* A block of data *
((

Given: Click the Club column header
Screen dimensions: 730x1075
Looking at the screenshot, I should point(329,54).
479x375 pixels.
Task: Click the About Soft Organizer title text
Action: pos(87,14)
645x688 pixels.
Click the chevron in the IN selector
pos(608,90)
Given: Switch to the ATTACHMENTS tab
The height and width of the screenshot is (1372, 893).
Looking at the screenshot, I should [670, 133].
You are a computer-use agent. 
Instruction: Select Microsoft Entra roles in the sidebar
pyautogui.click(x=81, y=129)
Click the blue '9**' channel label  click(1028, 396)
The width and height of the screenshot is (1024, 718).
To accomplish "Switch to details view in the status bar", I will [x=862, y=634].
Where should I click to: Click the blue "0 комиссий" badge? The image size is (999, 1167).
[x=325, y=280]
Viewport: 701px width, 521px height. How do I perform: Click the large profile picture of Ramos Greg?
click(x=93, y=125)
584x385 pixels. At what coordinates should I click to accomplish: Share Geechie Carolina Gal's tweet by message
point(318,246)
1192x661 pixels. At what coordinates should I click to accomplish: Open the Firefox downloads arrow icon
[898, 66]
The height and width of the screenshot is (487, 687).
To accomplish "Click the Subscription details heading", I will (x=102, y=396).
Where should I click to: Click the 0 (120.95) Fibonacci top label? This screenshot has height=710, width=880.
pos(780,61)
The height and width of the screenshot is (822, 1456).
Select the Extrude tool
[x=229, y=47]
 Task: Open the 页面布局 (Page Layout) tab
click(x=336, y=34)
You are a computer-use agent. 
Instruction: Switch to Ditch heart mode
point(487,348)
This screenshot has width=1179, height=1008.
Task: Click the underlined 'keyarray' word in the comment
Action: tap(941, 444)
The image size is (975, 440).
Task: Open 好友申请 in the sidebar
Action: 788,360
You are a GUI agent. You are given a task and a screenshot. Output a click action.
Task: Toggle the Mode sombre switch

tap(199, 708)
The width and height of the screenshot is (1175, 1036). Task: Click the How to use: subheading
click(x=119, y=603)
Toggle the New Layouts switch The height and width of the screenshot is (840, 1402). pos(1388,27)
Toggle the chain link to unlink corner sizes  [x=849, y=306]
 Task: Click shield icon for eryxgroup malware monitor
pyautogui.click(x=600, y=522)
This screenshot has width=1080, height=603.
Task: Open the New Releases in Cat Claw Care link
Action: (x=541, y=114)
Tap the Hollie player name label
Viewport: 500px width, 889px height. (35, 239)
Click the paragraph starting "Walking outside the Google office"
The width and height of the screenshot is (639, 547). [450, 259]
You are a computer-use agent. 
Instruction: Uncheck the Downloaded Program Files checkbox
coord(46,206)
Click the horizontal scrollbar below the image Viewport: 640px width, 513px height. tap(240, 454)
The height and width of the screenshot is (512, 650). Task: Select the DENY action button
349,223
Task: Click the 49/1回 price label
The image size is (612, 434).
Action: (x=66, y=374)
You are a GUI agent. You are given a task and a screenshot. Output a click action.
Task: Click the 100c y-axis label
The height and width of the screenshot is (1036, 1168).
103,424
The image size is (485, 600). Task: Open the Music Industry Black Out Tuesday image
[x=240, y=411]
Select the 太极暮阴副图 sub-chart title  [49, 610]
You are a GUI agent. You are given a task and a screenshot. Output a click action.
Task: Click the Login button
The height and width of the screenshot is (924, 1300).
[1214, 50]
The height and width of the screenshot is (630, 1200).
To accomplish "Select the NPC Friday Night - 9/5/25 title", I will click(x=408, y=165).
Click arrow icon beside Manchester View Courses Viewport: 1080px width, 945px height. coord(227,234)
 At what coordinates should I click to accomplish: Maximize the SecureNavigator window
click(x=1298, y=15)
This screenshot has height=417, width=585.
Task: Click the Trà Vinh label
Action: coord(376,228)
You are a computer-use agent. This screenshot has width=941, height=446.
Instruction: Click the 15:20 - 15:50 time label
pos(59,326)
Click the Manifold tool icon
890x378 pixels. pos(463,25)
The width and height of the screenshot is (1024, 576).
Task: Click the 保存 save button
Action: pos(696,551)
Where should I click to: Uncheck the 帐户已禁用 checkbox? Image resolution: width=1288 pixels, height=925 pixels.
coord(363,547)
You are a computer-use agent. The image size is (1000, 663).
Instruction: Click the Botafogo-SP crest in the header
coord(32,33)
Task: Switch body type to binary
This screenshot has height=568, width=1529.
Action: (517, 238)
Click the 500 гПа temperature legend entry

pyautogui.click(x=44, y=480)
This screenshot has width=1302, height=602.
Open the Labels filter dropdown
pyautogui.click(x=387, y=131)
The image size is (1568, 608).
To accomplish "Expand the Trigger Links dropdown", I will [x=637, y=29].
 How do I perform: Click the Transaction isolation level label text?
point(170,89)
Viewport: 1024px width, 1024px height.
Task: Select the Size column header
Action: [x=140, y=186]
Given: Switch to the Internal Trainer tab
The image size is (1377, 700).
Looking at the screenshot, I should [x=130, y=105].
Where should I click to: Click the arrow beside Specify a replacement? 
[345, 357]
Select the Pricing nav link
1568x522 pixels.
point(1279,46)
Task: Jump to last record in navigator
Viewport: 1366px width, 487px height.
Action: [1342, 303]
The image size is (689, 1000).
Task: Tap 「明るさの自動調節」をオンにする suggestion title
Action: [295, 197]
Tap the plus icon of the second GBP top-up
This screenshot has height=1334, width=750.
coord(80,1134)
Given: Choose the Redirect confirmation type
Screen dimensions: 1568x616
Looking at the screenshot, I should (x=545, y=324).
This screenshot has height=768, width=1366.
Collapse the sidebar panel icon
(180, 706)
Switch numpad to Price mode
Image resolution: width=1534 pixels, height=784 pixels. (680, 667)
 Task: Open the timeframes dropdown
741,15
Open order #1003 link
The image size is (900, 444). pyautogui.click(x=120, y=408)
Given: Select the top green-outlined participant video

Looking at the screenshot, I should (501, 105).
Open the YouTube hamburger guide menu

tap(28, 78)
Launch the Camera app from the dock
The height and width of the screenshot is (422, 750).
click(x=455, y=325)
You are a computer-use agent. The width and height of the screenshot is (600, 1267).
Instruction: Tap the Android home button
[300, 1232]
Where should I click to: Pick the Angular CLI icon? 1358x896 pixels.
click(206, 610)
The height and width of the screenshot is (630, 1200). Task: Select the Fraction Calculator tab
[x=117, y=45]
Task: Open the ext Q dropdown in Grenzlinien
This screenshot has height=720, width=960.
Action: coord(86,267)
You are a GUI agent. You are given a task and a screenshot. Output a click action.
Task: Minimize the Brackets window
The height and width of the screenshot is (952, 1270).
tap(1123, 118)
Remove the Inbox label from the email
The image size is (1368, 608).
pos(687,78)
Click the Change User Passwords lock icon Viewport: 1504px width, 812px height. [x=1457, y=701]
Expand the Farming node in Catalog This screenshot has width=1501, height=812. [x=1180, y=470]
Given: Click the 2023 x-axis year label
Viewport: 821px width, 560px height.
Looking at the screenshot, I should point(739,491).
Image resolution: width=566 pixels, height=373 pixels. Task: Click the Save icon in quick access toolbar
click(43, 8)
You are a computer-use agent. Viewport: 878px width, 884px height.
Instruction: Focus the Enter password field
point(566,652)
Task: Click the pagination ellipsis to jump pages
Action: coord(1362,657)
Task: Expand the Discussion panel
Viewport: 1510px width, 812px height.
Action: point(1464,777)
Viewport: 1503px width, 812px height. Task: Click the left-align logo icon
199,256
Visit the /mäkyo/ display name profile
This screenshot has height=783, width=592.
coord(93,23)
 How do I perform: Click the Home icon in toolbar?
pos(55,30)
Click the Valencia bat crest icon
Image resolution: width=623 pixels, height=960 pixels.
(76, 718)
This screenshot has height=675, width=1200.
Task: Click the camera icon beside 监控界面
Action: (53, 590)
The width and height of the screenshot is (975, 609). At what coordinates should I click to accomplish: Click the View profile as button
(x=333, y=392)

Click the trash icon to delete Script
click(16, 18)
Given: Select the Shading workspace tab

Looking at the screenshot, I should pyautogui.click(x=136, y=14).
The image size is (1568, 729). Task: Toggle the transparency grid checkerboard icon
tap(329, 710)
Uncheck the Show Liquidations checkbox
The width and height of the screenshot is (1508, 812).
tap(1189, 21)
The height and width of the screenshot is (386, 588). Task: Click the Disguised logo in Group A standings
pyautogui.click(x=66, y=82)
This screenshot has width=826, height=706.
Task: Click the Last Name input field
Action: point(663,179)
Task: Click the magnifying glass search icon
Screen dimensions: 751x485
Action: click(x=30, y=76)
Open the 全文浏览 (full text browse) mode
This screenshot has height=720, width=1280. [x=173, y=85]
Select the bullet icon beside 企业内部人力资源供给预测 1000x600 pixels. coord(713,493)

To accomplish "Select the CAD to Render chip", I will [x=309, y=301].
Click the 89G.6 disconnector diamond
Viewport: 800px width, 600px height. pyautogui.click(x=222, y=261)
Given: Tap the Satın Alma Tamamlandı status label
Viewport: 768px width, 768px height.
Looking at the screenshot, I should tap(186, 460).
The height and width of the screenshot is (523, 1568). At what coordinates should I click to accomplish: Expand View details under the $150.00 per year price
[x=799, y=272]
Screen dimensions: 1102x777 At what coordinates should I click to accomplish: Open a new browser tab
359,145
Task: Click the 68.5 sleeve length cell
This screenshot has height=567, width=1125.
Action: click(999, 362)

))

* Required work *
Copy the data exactly, everything from the line containing "Given: Tap the" down to the end.

* Response for this exercise *
Given: Tap the Satın Alma Tamamlandı status label
Viewport: 768px width, 768px height.
Looking at the screenshot, I should tap(186, 460).
The height and width of the screenshot is (523, 1568). At what coordinates should I click to accomplish: Expand View details under the $150.00 per year price
[x=799, y=272]
Screen dimensions: 1102x777 At what coordinates should I click to accomplish: Open a new browser tab
359,145
Task: Click the 68.5 sleeve length cell
This screenshot has height=567, width=1125.
Action: click(999, 362)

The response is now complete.